Серия 12, которая без скриншотов
Я остался один в первом доме по адресу Низина на Плато. Шарлотта и Аму отвезены в гостиницу, причём первая мельком видела кровоподтёки на потолке и не задаёт вопросов. Это делает ей честь, а мне убавляет головную боль.
Грета вернулась. Я её караулил в самом прямом смысле, стоял целый день, прислонившись к стене её многоэтажки. Старуха не успела ничего возразить, я её буквально втащил в подъезд, отвёз на нужный этаж.
- Тоби, дорогой, может, мы попозже встретимся? Завтра? Я устала с дороги, да и вещи надо разобрать, - сказала она, пытаясь заглянуть мне в глаза.

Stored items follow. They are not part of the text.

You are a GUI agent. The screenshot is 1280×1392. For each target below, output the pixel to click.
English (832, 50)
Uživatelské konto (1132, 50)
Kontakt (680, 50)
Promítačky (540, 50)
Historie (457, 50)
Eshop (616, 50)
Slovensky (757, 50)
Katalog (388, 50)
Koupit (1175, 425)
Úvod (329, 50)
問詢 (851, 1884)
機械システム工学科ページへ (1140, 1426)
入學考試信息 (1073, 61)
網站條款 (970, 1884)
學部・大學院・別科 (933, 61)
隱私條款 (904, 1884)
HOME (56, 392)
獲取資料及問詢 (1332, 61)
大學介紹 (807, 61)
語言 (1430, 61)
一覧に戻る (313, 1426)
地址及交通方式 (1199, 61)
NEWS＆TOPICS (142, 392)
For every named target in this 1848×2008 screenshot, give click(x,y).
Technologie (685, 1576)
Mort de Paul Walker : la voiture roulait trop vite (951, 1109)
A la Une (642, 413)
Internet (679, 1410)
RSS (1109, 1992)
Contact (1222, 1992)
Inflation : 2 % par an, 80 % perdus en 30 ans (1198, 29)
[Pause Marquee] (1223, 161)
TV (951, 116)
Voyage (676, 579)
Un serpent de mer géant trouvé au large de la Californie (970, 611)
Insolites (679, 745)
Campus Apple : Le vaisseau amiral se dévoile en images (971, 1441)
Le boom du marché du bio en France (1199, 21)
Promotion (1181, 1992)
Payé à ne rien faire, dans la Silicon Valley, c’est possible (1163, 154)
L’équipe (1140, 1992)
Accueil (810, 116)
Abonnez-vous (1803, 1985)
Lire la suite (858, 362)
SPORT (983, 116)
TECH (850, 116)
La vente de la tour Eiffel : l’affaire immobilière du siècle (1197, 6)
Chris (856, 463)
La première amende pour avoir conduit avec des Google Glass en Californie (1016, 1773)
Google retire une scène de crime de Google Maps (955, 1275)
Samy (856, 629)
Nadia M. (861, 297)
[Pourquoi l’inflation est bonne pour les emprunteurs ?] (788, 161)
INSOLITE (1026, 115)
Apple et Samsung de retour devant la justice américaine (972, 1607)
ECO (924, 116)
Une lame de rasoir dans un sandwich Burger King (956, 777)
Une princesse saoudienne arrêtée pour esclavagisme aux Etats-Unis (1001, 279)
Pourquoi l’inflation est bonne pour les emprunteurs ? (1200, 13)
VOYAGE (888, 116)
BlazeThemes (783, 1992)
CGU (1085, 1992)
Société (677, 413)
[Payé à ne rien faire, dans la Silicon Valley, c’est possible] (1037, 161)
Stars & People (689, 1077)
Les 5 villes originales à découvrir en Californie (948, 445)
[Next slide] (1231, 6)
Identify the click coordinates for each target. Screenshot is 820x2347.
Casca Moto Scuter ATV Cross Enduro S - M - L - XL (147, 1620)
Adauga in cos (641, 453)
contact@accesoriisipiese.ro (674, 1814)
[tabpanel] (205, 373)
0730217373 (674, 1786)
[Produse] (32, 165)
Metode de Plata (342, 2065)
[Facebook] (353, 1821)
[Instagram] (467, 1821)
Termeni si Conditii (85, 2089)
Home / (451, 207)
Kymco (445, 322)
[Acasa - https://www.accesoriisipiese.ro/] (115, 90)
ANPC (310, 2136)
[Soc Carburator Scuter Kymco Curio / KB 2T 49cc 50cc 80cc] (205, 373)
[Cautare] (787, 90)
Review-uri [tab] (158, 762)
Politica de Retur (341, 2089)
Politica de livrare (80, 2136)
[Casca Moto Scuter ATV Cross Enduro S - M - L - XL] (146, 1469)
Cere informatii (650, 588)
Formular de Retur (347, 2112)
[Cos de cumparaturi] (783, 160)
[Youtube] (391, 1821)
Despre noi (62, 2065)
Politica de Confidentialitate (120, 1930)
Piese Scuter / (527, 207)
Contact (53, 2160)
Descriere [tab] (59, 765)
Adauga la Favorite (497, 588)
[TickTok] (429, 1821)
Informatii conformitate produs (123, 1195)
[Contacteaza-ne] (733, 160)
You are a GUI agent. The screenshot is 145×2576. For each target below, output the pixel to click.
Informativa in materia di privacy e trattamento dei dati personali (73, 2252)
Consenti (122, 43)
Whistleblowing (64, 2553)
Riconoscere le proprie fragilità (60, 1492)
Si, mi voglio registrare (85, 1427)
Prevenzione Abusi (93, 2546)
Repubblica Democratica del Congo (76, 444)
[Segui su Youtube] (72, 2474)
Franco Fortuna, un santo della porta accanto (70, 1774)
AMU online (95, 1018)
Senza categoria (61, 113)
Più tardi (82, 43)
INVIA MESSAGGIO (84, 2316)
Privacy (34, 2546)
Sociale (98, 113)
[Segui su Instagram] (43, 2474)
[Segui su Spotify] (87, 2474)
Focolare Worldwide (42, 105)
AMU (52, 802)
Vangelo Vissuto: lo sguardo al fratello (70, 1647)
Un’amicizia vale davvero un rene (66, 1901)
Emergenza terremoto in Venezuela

- Нет, госпожа Морхарт. Вы сейчас мне расскажете всё, что знаете о детях, убитых примерно тридцать лет назад на третьем этаже моего дома, а также то, какое вы имеете к этому отношение, - отрезал я, отвечая ей прямым недобрым взглядом. Грета побледнела и, кажется, перестала чувствовать себя в своей тарелке, но звать на помощь или выпихивать меня с порога не стала. Она молча отворила дверь квартиры, молча разулась, всунула ноги в тапочки, как будто меня тут нет. Я не стал раздеваться, только скинул кроссовки. Мы прошли в гостиную, где однообразно тикали часы. Грета опустилась на краешек кресла, сжала руки между колен и отвернулась в окно. Я сел на стул в метре от неё и тоже замер.
- Почему... - произнесла она и снова смолкла, - ведь никого не нашли. Там... Воняет только.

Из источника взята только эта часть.